Acción requerida
Reproduce sin cambios el fragmento del texto sobre la soledad que comienza con las palabras que contienen "No vamos al" y termina en "amor de Dios.".

No vamos al desierto para huir de las personas, sino para aprender la manera de encontrarlas; no las dejamos para no tener nada que ver con ellas, sino para descubrir la manera de hacerles el mayor bien. Pero éste es sólo un fin secundario.

El único fin que incluye a todos los demás es el amor de Dios.

¿Cómo pueden los seres humanos actuar y hablar como si la soledad fuera una realidad sin importancia en la vida interior? Sólo quienes no han experimentado nunca la soledad real pueden declarar fácilmente que «no hay diferencia» y que sólo importa realmente la soledad del corazón. ¡Una soledad conduce a la otra!

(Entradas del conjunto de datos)
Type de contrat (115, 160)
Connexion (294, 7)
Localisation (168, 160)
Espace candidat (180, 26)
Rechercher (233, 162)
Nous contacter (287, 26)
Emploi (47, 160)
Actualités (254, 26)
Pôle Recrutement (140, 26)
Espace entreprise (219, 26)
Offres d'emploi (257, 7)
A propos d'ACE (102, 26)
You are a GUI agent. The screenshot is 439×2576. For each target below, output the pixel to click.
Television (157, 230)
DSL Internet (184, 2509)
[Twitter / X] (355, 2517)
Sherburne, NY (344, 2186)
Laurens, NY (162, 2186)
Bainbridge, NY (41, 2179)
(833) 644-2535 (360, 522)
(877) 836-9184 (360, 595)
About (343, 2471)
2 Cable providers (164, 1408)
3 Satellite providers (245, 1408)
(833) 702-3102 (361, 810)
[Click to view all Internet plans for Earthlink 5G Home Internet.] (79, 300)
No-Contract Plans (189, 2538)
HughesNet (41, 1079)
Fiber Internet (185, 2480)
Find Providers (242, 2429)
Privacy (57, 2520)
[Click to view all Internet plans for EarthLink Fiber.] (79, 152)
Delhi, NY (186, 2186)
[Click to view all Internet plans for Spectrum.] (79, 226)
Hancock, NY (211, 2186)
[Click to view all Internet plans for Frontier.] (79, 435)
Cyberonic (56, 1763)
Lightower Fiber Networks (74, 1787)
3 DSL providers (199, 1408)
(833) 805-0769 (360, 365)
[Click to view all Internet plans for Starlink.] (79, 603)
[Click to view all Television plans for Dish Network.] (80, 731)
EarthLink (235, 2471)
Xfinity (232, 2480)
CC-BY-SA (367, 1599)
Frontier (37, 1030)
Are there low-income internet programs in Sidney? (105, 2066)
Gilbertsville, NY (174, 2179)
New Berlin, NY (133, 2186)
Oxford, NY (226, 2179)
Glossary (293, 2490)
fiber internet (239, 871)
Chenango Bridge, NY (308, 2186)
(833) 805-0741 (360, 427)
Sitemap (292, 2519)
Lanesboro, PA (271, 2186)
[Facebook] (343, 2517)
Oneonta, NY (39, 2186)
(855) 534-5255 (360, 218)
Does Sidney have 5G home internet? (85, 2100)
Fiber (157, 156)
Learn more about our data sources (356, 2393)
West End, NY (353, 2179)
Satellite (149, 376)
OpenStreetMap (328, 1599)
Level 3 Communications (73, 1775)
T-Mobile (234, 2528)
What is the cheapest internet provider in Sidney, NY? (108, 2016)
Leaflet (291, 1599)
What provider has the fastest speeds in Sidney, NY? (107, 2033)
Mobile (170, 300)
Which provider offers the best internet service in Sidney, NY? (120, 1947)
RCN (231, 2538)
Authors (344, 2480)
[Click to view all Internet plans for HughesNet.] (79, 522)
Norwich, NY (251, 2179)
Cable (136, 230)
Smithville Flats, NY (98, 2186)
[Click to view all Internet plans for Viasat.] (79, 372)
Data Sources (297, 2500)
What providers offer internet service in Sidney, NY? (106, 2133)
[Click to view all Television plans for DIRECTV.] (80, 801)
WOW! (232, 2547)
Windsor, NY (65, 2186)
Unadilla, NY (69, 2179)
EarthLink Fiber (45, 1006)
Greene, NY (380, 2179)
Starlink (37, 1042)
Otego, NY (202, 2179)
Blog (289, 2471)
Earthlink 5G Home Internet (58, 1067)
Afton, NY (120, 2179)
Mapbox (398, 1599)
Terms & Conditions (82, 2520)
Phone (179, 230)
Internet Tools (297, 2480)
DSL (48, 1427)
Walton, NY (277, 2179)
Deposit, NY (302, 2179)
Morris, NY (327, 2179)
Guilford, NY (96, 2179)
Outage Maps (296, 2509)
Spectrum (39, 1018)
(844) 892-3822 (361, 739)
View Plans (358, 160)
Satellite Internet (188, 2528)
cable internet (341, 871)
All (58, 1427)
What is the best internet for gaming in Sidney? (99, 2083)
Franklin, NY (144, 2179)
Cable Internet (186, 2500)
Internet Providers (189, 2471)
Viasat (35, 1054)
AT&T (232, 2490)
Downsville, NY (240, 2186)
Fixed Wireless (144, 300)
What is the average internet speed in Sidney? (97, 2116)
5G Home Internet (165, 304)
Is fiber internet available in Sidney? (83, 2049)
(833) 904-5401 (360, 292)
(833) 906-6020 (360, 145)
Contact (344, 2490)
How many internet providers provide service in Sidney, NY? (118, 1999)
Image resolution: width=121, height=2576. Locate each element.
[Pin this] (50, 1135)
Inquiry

Respuesta escrita
No vamos al desierto para huir de las personas, sino para aprender la manera de encontrarlas; no las dejamos para no tener nada que ver con ellas, sino para descubrir la manera de hacerles el mayor bien. Pero éste es sólo un fin secundario.

El único fin que incluye a todos los demás es el amor de Dios.